Meta's announced use of users' data for AI training purposes, even if considered to be without the consent of the data subjects, is legal under the GDPR because Meta is pursuing a legitimate purpose, the court said. That purpose can't be achieved with other equally effective, less drastic methods, it added.

AI training requires large amounts of data, which can't be readily anonymized, the court said. As part of the balance of users' rights versus Meta's, it said, the interest in data processing outweighs users' rights. This assessment rests, in part, on the December 24 opinion of the European Data Protection Board on training AI models, it added.

Meta will be processing only publicly available data, which is also found by search engines, the ruling noted.

The fact that large amounts of data, including that of third parties and minors and also sensitive data, is affected doesn't weigh against Meta processing, the court said. The company has taken effective measures which significantly mitigate the processing.

Meta announced its plan to train its AI model in 2024, and users have been informed about how to prevent their information from being used, the court noted. They have the option of switching their data to "non-public" or objecting to the use of it. In addition, the data used lacks unique identifiers, such as names or email addresses.

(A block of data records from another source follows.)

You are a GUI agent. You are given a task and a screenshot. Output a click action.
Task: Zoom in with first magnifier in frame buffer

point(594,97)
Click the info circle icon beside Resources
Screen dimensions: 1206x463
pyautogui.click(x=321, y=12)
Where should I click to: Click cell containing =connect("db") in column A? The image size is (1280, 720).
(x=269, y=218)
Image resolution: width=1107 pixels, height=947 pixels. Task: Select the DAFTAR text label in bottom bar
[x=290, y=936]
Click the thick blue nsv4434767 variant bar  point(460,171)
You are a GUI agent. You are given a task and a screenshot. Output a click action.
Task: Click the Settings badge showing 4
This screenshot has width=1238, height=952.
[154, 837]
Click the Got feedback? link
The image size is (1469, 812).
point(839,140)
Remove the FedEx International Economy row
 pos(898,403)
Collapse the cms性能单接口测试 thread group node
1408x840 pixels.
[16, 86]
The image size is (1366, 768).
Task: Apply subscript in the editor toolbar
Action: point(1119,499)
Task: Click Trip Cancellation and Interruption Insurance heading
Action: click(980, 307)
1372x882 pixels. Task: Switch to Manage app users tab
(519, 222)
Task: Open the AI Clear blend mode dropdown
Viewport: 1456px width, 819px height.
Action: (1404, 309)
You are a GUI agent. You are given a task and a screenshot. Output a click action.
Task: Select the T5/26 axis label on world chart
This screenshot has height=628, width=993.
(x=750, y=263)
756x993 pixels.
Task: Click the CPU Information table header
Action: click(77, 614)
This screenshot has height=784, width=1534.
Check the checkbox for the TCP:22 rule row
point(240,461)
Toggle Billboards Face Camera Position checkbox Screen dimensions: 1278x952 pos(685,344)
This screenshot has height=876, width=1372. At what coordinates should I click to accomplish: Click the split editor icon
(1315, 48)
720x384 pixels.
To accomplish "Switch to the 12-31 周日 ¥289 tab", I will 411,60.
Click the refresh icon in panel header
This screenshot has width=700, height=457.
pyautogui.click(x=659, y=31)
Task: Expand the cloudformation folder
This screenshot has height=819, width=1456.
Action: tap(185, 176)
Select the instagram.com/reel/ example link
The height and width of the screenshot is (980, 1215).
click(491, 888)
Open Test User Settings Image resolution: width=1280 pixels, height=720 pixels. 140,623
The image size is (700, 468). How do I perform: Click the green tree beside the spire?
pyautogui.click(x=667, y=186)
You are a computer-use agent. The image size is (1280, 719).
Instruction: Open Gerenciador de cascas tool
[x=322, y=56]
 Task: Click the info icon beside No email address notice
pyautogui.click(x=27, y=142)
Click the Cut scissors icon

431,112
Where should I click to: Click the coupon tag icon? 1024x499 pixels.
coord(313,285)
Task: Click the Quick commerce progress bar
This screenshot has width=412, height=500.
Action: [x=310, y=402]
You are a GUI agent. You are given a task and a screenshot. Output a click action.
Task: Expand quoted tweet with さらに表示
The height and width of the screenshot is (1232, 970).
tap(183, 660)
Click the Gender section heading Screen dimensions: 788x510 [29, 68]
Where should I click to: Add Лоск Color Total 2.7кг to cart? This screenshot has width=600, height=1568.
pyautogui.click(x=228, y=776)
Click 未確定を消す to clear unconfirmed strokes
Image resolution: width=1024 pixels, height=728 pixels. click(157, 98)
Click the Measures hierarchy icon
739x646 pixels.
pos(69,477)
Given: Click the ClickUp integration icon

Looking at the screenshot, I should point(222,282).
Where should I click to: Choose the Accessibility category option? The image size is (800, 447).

The Friday judgment can't be appealed to the Federal Court of Justice because Higher Regional Courts have primary jurisdiction over injunctive matters, it said.

The Irish DPC said May 21 that its approach to dealing with Meta's imminent AI training was to engage with the company before it rolled out its processing to ensure it complied with the GDPR (see 2505220047).

The Hamburg Data Protection Commissioner takes a different view of the processing, TaylorWessing privacy lawyers posted Friday. They cited reports that the office had issued urgent proceedings against Meta shortly before the company started its AI training, and that Meta must respond by May 26. They also noted that the Hamburg data protection authority intends to block Meta from providing AI training to German data subjects for at least another three months.

Privacy activist Max Schrems said his organization, Noyb, was "somewhat surprised about the outcome, given that Meta's breach is quite massive and obvious." However, he noted, while a preliminary injunction wasn't granted, that doesn't mean that it won't be in the main action.

While the German consumer group brought its case for Germany, Schrems added, "Noyb is also planning a case for the entire EU."

The Cologne verdict shows there's still "considerable uncertainty" around AI training, the TaylorWessing lawyers wrote. Above all, "the authorities in the European Union are not dealing with the emerging legal issues in a uniform manner."

At the same time, the attorneys said, the cautious approach of the Irish DPC and the decision of the Higher Regional Court "show that AI training with existing data is not per se inadmissible, even if personal data is involved."